この世界で、われわれは他人と同時刻に時間を共有していると思っているが、勘違いである。そのように見えるだけ。そのように見えるのは、相手も人間だから。相手も、自分と同じものを宿していると思うからだ。VTRをみているがごとく、自分に宿った時間の流れを再生しているだけである。時間というのは、真の世界で共通に流れていない。流れているのは、同時刻ではなく自分のなかだけである。輪廻転生という概念は、ここから生ずる。

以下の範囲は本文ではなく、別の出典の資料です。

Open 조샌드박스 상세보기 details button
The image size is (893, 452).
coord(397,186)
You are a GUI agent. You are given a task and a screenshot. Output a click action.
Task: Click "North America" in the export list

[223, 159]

われわれが死んだとき、この世界はわれわれの肉体というフィルターを通してみていた存在が姿を消し、真の姿(ワンネス)で現れる。そうすると、時間の流れが存在しなくなります。時間の流れは、人類の勝手な解釈によるもののため。だから、われわれは、自分の人生を繰り返すというのは、誤謬があるが、自分の人生は死んでもなくなるわけではない。ここで、自分と伝えましたが、自分というのは死んだあとも引き継がれない。まず、肉体も記憶も継承されないのだ。しかし、この肉体や記憶を消してもなお自分と呼べるものはあるのです。それが、意識であろう。この意識が自己を肯定する。生きていると感じさせる。これは、全人類共通にもっているものである。そして、もしわたしが死んでも、肉体や記憶を継承できなくても、真の世界になっても意識はなくならない。どの人類にも意識の継承はされる。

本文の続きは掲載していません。